The Honest Current Outlook
Institutional investment has largely shifted from public biotech equities toward private clinical research funding, facilities infrastructure, and facilitator training programs. If MDMA or psilocybin ultimately gains FDA approval — and most researchers believe approval will come, though the timeline is unclear — the sector’s long-term trajectory remains significant. The $100 billion projection still circulates, but analysts who remained bullish after the 2021 crash would note that most of that value hasn’t materialized yet, and the path is more complex than the early hype suggested.
Frequently Asked Questions
Can you invest in psychedelic companies right now?
Yes — several psychedelic biotech companies trade publicly on U.S. and Canadian exchanges. Compass Pathways (NASDAQ: CMPS), MindMed (NASDAQ: MNMD), and ATAI Life Sciences (NASDAQ: ATAI) are the most notable. However, the sector has experienced severe volatility since the 2021 peak, with most pure-play psychedelic stocks down 80–95% from their highs. These are highly speculative, long-timeline investments appropriate only for investors who understand clinical-stage biotech risk.
Did the FDA rejection of MDMA kill psychedelic investing?
It significantly damaged near-term sentiment, but it did not end the investment thesis. The rejection was based on data quality concerns from the specific sponsor (Lykos Therapeutics), not on a determination that MDMA is ineffective for PTSD. The efficacy data — 67% remission vs. 32% for placebo — remains some of the strongest in psychiatric clinical trial history. Most sector analysts believe a second submission or new trial will eventually succeed. The bigger question is timeline: if approval takes another 3–5 years, carrying positions through that period requires conviction and patience.

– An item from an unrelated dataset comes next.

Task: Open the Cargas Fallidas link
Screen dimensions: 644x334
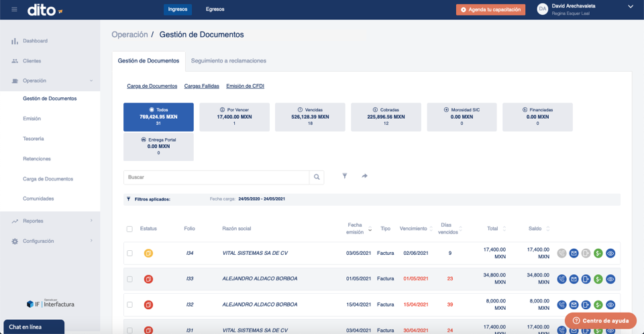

Is ketamine part of the psychedelic investment sector?
Ketamine is the most commercially mature part of the space and also the least speculative. Esketamine (Spravato) is FDA-approved, and IV ketamine clinics operate legally nationwide. The investment opportunity here is in clinic operations and infrastructure rather than drug development — a completely different risk profile from pre-approval biotech. Ketamine therapy is one of the few areas of psychedelic medicine with established, recurring revenue today.
What is the most realistic near-term psychedelic investment opportunity?
Facilitator training programs, service center infrastructure in Oregon and Colorado, and clinical research funding are where most sophisticated investors have focused since the 2021 biotech correction. The legal psilocybin service market is small but real and growing. For public equity investors, Compass Pathways remains the most prominent bet on psilocybin drug development — it is pursuing both therapy protocols and proprietary formulations. Any investment in clinical-stage psychedelic companies should be considered venture-level risk: binary outcomes, long timelines, and high capital requirements before any revenue.